Copy out the entries word for word, from the line containing "Viewport: 2576px width, 1070px" through the line containing "pos(777,145)", including both of those lines.

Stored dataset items
--

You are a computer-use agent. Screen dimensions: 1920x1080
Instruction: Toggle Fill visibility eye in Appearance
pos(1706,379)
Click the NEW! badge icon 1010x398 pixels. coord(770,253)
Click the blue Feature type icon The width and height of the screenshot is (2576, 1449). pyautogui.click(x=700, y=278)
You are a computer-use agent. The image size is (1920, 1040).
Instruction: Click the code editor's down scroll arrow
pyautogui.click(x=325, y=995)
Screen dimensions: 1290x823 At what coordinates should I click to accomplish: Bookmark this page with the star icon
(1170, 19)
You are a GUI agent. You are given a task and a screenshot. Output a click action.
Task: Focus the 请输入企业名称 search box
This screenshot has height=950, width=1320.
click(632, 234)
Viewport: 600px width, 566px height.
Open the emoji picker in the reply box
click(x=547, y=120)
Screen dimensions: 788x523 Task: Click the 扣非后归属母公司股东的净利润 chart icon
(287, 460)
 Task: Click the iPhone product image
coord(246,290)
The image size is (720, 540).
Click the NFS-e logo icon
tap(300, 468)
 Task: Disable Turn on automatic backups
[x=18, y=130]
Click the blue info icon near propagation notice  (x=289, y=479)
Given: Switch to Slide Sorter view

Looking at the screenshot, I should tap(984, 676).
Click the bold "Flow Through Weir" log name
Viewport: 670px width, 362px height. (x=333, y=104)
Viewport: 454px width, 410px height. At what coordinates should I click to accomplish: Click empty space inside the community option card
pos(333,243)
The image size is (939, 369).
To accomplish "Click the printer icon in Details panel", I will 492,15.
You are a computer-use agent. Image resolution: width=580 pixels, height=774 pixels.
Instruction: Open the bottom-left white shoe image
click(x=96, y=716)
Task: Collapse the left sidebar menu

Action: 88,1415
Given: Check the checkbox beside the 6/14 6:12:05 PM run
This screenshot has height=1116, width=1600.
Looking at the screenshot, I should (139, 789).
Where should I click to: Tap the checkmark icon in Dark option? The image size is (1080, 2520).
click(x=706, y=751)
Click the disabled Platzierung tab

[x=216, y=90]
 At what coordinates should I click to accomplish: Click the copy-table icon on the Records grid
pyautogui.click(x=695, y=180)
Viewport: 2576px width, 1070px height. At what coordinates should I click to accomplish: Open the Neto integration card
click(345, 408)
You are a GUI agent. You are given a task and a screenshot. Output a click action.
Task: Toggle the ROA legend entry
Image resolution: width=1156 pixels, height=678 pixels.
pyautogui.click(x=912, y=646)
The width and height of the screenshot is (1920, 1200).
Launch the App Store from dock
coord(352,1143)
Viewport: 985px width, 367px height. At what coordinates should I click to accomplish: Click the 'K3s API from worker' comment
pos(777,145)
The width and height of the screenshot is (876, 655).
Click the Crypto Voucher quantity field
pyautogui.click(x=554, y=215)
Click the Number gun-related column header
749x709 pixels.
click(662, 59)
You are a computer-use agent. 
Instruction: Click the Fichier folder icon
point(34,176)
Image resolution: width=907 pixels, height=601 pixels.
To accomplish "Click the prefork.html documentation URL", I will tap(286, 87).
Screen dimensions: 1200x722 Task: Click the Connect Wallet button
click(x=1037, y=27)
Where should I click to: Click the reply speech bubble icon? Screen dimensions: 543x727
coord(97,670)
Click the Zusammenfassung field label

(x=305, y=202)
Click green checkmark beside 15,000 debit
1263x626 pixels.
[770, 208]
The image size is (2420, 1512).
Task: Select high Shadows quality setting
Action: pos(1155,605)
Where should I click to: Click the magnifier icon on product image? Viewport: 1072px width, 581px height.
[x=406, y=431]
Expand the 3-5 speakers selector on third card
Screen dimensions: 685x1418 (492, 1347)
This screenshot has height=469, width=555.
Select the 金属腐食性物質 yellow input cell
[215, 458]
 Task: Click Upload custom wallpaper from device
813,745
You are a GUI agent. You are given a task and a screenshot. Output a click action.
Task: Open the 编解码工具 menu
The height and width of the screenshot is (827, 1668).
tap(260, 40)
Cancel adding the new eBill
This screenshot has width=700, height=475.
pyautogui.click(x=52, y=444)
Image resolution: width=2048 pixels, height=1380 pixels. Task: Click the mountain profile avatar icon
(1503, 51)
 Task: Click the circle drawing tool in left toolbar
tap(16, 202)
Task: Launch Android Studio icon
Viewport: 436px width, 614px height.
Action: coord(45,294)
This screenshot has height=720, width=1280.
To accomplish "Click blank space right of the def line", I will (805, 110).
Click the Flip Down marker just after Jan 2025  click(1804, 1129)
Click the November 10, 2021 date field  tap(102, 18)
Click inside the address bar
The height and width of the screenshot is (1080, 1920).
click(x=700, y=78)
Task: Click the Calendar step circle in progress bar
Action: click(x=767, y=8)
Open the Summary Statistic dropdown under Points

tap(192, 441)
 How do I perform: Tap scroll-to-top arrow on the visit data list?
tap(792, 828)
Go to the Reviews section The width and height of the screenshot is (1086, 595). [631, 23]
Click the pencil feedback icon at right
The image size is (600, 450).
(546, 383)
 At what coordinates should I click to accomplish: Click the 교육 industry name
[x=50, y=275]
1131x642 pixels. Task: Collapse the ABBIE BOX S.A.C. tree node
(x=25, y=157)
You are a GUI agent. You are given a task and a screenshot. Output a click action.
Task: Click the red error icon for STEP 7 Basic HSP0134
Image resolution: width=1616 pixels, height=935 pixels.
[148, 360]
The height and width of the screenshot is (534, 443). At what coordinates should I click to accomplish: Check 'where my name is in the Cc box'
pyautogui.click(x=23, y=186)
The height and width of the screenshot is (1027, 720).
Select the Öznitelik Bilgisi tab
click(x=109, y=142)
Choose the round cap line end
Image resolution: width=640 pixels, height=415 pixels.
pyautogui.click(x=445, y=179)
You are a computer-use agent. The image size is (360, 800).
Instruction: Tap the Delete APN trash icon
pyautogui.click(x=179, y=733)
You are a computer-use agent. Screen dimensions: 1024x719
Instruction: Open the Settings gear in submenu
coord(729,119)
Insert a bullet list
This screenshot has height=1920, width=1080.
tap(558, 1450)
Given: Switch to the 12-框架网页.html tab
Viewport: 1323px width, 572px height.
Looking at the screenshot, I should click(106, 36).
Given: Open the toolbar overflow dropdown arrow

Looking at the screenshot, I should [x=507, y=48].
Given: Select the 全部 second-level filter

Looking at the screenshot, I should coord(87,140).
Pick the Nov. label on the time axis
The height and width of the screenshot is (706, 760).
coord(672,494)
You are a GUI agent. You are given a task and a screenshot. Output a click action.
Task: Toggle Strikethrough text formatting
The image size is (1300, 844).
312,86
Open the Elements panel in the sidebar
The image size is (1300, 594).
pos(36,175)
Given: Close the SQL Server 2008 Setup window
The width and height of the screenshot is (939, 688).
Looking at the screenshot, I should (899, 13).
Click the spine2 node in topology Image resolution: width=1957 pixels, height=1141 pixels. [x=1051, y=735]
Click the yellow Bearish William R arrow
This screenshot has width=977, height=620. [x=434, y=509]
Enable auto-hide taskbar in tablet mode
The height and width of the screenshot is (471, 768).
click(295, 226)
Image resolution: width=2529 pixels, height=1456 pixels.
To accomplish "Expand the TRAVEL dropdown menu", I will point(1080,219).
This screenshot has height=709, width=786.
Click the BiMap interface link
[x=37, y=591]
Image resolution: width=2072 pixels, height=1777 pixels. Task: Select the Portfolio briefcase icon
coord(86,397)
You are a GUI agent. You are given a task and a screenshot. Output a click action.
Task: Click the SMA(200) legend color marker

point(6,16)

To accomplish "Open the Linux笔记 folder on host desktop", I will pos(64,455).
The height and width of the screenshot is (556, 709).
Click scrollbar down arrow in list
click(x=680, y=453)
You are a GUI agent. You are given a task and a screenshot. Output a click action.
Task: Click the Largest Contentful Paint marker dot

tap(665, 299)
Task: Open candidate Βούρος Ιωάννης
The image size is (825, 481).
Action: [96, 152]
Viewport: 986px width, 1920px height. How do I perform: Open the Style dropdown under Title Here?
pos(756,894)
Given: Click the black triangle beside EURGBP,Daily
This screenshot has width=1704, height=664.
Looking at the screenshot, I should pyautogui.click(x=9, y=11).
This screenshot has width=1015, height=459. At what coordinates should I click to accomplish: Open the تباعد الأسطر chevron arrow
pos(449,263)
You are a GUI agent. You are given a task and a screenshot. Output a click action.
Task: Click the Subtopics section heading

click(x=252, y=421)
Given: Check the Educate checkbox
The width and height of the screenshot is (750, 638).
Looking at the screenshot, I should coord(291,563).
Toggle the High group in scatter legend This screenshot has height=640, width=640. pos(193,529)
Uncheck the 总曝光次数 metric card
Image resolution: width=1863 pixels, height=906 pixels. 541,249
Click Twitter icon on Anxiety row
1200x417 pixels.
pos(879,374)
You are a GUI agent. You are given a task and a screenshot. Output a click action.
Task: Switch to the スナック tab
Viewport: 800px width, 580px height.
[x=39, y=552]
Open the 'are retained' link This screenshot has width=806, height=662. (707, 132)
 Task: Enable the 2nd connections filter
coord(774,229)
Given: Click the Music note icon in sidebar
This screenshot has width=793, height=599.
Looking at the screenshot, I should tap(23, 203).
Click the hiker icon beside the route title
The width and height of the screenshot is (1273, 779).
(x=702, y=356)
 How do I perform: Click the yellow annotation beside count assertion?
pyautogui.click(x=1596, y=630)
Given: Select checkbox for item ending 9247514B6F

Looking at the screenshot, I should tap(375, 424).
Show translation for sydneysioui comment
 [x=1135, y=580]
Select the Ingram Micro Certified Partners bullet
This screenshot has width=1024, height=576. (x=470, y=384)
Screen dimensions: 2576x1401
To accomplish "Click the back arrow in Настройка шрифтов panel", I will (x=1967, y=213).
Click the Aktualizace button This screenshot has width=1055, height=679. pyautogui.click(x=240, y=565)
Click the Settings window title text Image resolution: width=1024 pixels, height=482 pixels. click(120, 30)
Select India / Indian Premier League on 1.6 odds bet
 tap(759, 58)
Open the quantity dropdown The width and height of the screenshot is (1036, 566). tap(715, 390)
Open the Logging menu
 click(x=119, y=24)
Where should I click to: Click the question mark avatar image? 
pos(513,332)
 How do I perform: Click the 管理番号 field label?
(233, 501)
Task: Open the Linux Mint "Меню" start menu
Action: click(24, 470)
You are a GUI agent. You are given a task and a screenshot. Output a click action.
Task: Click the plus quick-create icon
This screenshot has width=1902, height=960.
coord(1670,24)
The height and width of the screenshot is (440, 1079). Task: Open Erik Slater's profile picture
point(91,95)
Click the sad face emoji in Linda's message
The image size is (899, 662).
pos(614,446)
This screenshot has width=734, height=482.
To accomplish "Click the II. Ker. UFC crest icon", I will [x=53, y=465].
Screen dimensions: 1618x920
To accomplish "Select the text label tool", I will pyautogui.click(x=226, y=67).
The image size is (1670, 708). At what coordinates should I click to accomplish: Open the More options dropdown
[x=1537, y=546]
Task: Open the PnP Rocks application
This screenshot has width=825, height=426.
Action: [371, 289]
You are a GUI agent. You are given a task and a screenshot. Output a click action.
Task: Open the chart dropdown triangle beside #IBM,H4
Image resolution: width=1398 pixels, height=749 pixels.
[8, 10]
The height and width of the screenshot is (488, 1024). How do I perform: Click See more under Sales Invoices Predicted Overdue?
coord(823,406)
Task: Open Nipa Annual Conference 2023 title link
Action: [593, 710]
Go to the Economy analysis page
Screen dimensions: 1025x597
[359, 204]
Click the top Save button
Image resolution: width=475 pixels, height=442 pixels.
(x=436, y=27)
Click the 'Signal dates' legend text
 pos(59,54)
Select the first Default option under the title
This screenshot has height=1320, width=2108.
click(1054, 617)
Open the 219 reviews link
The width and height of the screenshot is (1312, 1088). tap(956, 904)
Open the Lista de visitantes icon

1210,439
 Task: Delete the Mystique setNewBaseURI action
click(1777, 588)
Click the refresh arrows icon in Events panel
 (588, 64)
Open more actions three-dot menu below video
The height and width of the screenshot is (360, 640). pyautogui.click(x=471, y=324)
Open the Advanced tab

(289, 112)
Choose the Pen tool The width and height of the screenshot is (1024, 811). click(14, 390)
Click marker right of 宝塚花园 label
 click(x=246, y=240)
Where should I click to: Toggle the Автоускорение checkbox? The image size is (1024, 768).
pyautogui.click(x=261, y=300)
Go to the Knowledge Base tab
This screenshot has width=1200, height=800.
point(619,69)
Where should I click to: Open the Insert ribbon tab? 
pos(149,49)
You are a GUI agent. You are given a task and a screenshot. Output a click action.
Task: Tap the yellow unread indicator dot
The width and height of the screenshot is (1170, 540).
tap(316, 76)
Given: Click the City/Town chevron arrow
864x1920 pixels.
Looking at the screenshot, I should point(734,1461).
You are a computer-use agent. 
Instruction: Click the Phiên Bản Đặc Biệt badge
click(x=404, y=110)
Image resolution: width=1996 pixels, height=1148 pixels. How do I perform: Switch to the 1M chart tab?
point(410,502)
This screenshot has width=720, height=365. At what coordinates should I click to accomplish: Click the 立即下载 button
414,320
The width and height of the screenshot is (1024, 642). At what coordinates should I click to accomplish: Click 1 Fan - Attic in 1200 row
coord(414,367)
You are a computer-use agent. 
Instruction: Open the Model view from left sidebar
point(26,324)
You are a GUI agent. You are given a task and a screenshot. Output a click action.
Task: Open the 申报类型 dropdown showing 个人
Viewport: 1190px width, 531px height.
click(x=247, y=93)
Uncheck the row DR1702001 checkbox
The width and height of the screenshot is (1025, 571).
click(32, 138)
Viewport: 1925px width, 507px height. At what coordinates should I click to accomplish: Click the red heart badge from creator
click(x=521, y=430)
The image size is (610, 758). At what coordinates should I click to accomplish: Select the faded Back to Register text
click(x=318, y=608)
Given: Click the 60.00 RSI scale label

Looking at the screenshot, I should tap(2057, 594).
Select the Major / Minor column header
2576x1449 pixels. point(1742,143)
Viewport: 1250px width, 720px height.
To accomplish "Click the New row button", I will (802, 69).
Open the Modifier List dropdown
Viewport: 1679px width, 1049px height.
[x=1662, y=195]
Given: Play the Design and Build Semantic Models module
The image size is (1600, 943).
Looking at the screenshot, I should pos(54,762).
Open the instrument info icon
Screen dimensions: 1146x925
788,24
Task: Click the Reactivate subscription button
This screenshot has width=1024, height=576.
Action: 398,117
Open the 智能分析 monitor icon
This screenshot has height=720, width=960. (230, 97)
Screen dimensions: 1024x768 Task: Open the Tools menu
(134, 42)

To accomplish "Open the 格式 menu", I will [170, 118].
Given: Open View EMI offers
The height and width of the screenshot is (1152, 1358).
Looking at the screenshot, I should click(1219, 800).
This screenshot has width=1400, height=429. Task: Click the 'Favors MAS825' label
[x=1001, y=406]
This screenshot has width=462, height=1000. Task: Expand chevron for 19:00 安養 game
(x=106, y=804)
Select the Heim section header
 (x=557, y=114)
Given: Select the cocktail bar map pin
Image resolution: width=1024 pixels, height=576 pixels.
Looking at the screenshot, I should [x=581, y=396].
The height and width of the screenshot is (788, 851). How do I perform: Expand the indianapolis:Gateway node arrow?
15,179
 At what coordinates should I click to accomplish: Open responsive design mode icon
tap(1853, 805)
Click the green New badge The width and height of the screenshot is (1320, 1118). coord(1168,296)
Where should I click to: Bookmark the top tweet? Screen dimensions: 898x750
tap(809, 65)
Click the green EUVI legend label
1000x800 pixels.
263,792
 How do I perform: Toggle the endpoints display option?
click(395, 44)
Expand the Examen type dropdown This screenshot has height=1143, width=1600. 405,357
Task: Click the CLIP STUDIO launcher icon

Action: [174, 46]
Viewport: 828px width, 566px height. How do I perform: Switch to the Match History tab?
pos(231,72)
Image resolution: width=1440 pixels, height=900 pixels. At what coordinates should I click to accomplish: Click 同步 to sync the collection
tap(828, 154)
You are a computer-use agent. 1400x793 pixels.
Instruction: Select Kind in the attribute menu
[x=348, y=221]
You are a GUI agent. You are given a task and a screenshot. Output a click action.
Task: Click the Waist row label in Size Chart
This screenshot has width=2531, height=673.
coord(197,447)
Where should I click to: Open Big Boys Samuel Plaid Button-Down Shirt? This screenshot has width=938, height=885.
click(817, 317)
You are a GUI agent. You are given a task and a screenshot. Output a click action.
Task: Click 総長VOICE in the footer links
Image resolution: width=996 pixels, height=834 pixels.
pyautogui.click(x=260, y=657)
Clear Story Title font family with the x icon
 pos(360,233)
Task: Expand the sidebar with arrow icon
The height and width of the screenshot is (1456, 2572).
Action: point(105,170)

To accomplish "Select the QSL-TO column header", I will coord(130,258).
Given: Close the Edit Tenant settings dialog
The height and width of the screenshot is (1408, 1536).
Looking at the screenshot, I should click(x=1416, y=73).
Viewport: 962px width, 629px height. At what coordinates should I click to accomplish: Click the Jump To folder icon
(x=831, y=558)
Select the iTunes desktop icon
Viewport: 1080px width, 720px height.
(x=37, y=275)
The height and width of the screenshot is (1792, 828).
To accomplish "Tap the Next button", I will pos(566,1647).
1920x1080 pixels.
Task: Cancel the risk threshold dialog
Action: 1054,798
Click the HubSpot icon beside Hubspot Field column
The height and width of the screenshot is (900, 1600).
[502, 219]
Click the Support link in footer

--

RESULT:
Viewport: 2576px width, 1070px height. At what coordinates should I click to accomplish: Open the Neto integration card
click(345, 408)
You are a GUI agent. You are given a task and a screenshot. Output a click action.
Task: Toggle the ROA legend entry
Image resolution: width=1156 pixels, height=678 pixels.
pyautogui.click(x=912, y=646)
The width and height of the screenshot is (1920, 1200).
Launch the App Store from dock
coord(352,1143)
Viewport: 985px width, 367px height. At what coordinates should I click to accomplish: Click the 'K3s API from worker' comment
pos(777,145)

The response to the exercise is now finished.